OBJECTIVE:
Render the part of the material that opens with the line containing "Open Your personal collection" and closes with the line containing "click(x=83, y=130)", both lines included, as a numbered list. Skip any blank lines and leave out the pictures.
***** INPUT RECORDS *****
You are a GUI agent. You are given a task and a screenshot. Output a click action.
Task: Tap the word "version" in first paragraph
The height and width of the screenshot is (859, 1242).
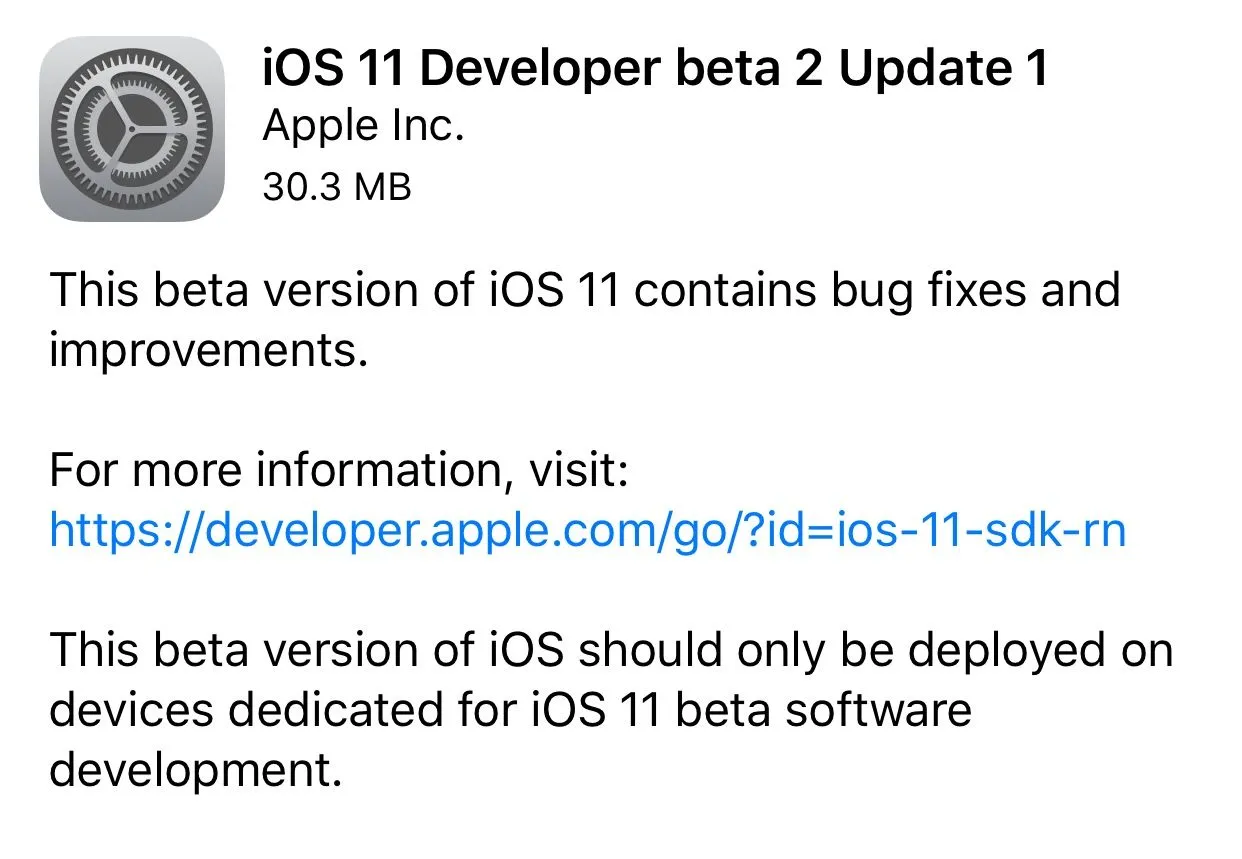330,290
*****
***** INPUT RECORDS *****
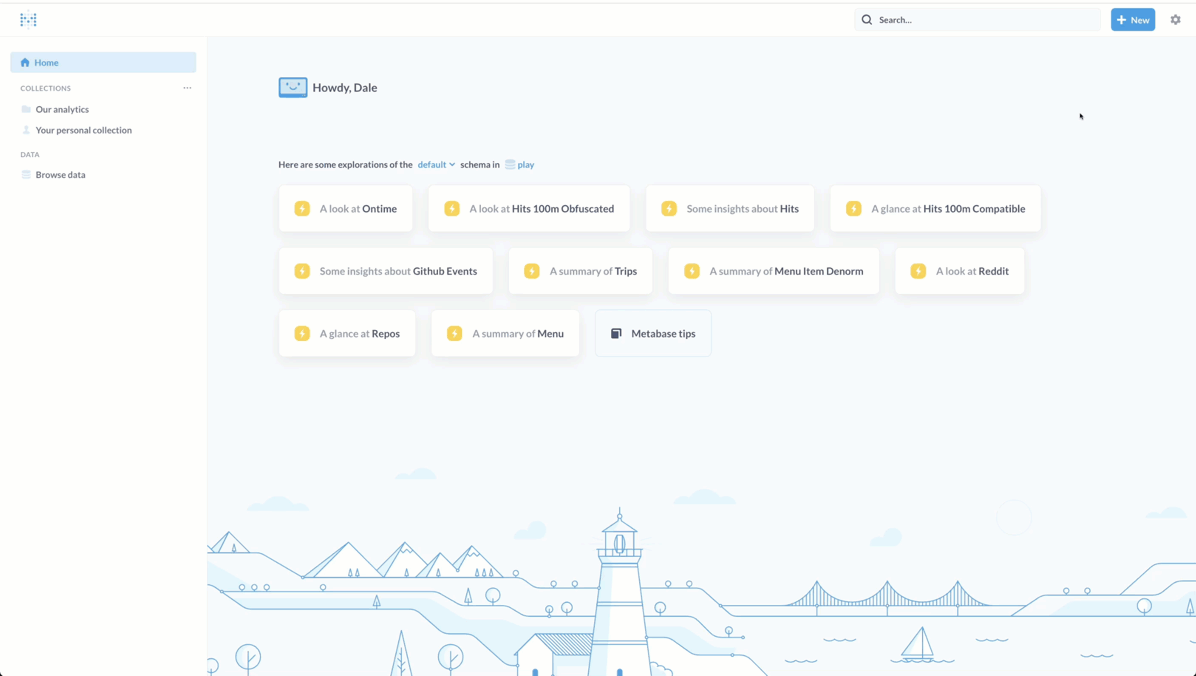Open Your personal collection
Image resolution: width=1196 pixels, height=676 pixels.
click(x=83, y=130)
*****
***** INPUT RECORDS *****
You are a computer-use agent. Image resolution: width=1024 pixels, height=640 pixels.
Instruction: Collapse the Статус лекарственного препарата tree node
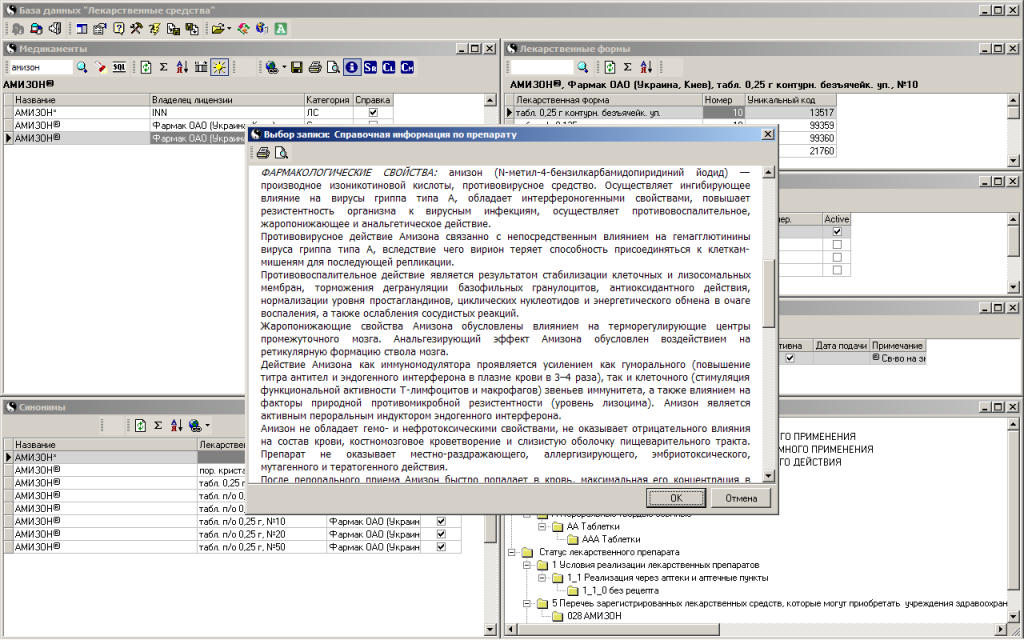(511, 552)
*****
SOLUTION FOR THIS TASK:
1. Open Your personal collection
2. Image resolution: width=1196 pixels, height=676 pixels.
3. click(x=83, y=130)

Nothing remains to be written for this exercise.